To make up the pension freeze any future retirement benefit we will receive is in the form of defined contribution. I currently receive 2% of my pay in addition to 401K matching funds to make up with the freeze in average pay. In 2020 they will increase that to 6% of pay in addition to matching funds. So in 2020 I can receive 10% of my salary from the company dropped into my 401K account as long as I contribute 8% or more. They will contribute 6% even if we don't participate in the 401K at all. A "free" 6% is nice and all, but at this stage of my life, I like the pension better.

Still, that company is a class act. Many freeze the DB plan and pocket most of the savings. My employer was acquired by a company that had done that (not the same company- years were different) and when we were acquired we weren't eligible for DB so got 6% on top of the company match, regardless of whether or not we contributed anything at all.
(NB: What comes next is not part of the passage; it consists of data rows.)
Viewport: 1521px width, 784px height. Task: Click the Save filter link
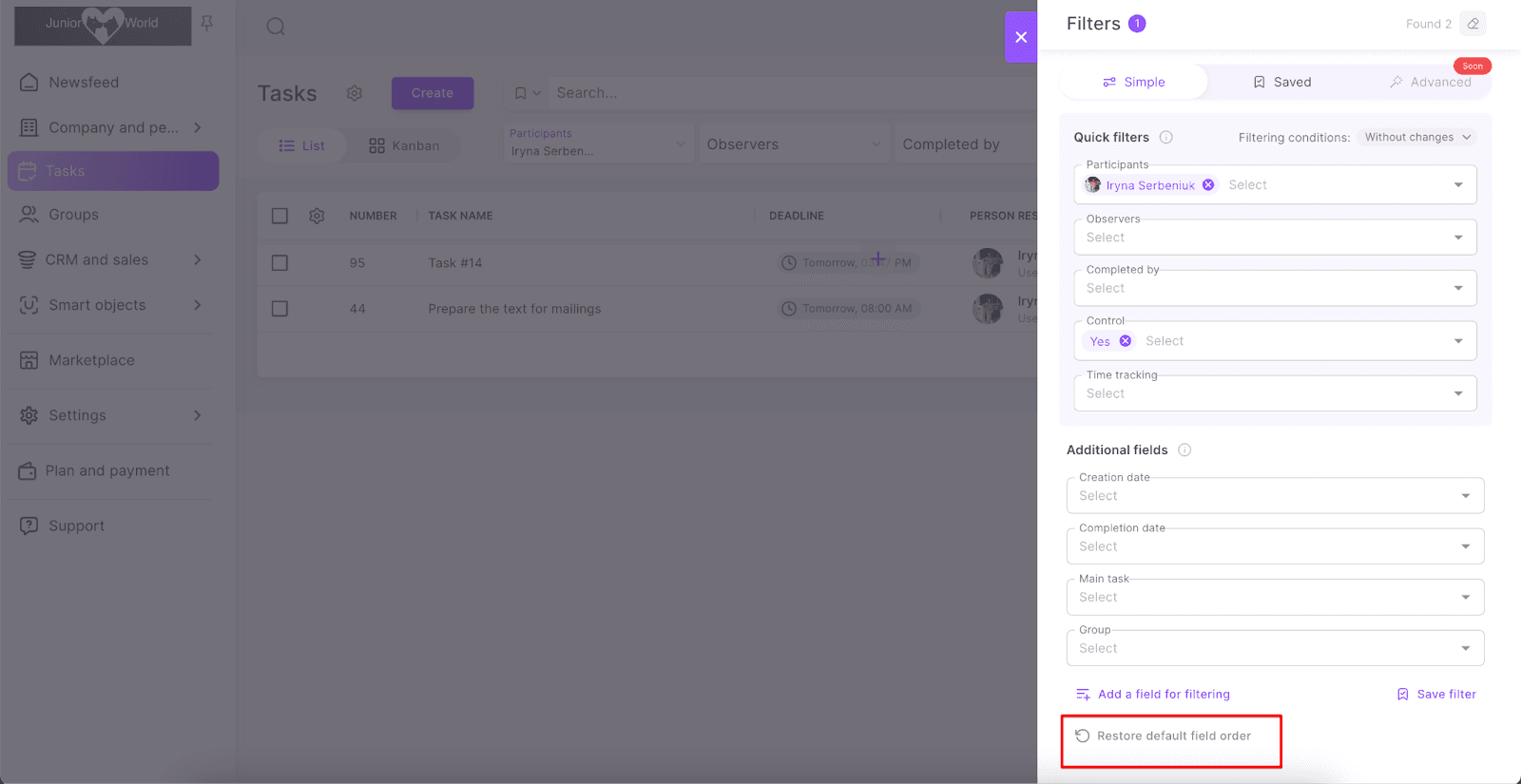click(1436, 695)
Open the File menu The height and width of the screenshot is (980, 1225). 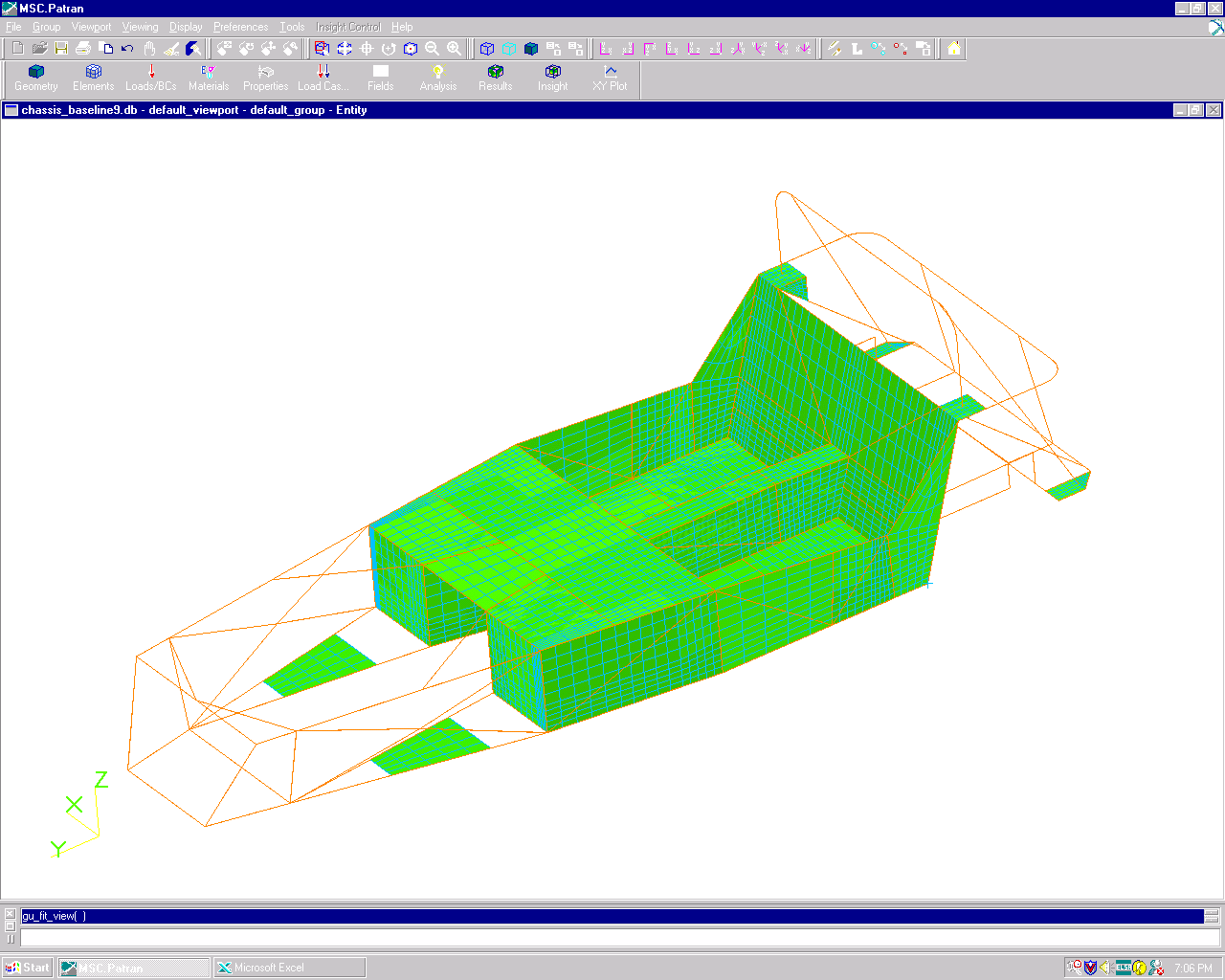(13, 27)
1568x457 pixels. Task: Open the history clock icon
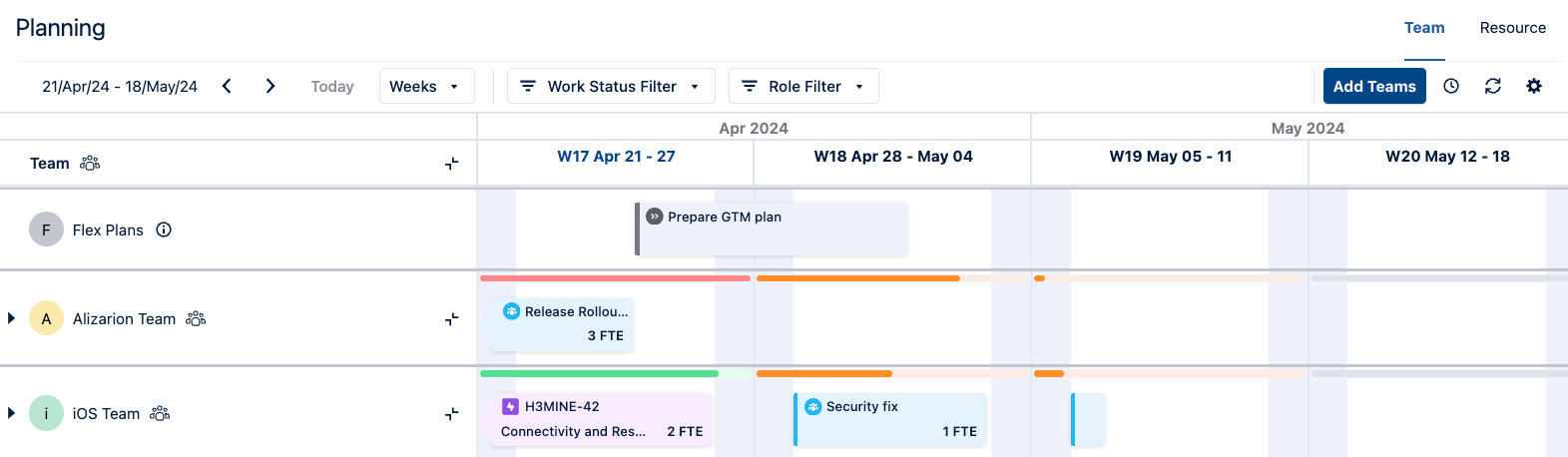coord(1451,86)
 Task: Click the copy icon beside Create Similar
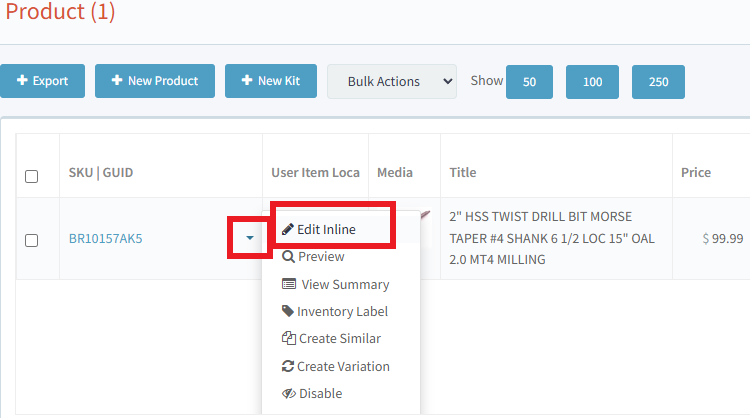tap(289, 339)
I have one pension for $933/month that started at age 60 (4 years ago, no choice as to start date) and one for $900 that I started late last year. I filed for the latter when DH was terminally ill so it was a no-brainer to have him waive Survivor benefits but he was 15 years older anyway so the reduction to the earlier pension for Survivor benefits wasn't much. No COLA on either.

Life wouldn't be much fun if I had only those to live on (especially as inflation eroded their value) but I'm grateful for them both.
 
FERS will augment

wife's FERS pension should contribute 30k a year as an extra cushion.
 
Still, that company is a class act. Many freeze the DB plan and pocket most of the savings.....
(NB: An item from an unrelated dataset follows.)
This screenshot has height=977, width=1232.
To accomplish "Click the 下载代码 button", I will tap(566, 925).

Athena, I agree. Everyone in our industry did this or something worse to help bring down cost. And once the DB is locked in for all of us stale folks they can reasonably expect an exodus of higher salaried employees who are able to retire. That will bring more costs savi gs since easily 75% of new hires are coming in at much lower salaries with the intent of making current middling salary grades a normal terminal salary grade for the melinials. I expect that if enough people do not voluntarily retire in 2020 that we will see Voluntary Layoffs with 26 weeks severance offered as incentive.